Description of the task
Leaving out all pictures, write out word for word the lines from the one containing "The height and" to the end of the data below.
-------- Data extract
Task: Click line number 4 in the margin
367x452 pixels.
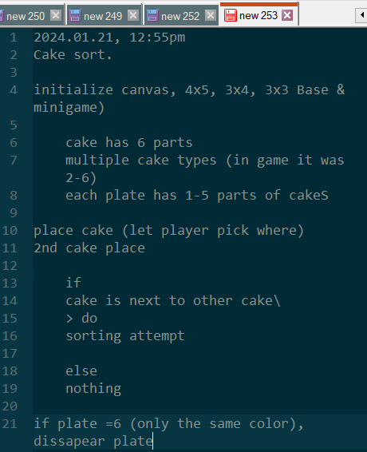Action: pos(14,90)
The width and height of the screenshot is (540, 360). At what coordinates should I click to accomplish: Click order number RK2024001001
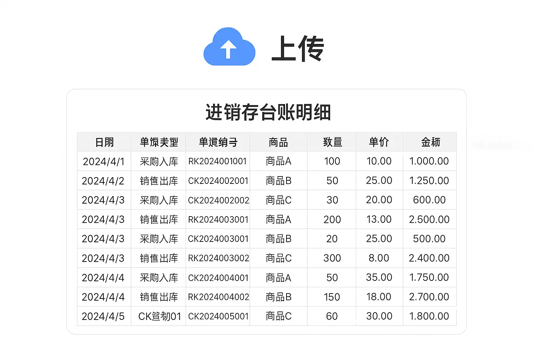[218, 161]
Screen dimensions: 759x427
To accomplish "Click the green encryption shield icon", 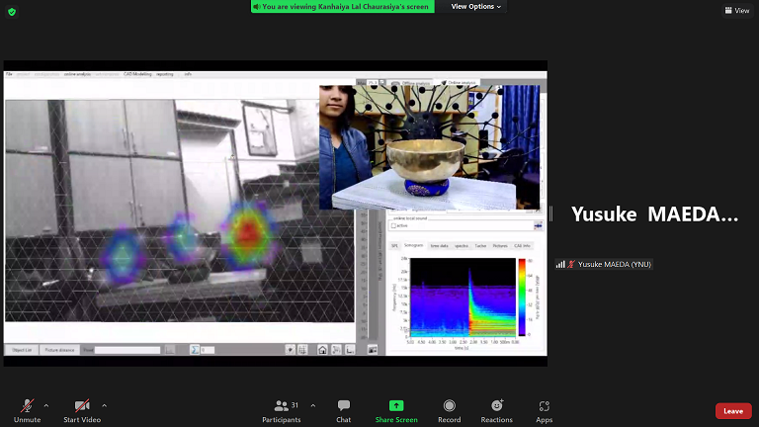I will [11, 11].
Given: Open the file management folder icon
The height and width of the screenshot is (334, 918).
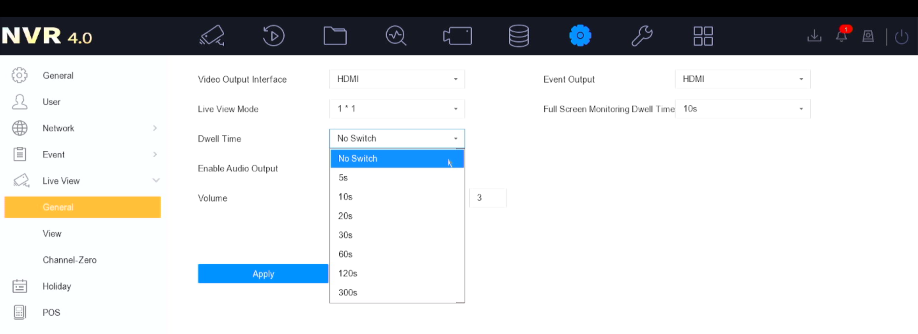Looking at the screenshot, I should (x=335, y=36).
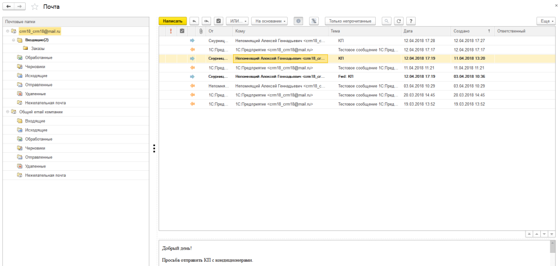Click the reply-all double arrow icon

(x=206, y=21)
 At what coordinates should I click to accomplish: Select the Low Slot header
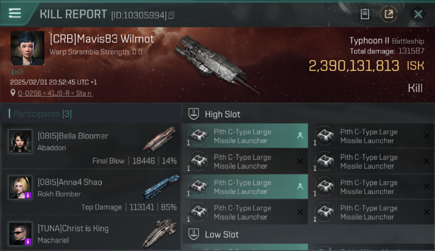click(308, 235)
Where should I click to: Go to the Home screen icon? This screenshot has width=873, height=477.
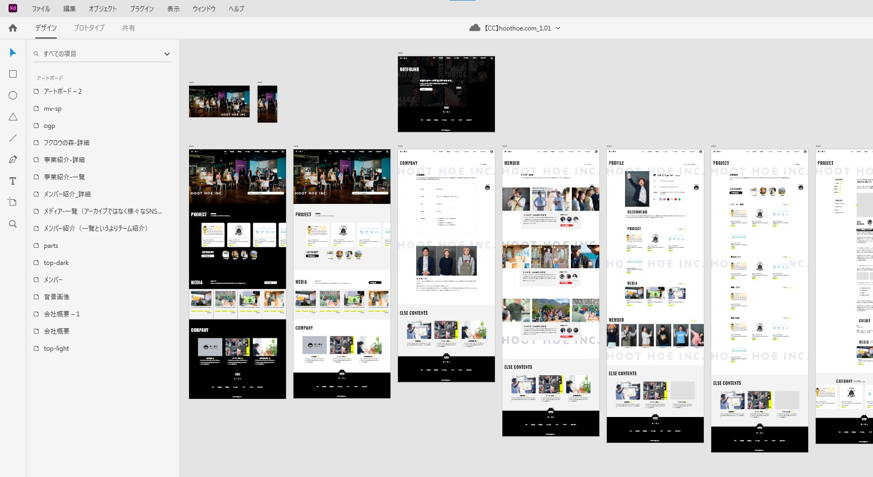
----------------
Written response
The height and width of the screenshot is (334, 918).
Looking at the screenshot, I should (x=335, y=36).
Click the reply-all double arrow icon

(x=206, y=21)
 At what coordinates should I click to accomplish: Select the Low Slot header
click(308, 235)
Where should I click to: Go to the Home screen icon? This screenshot has width=873, height=477.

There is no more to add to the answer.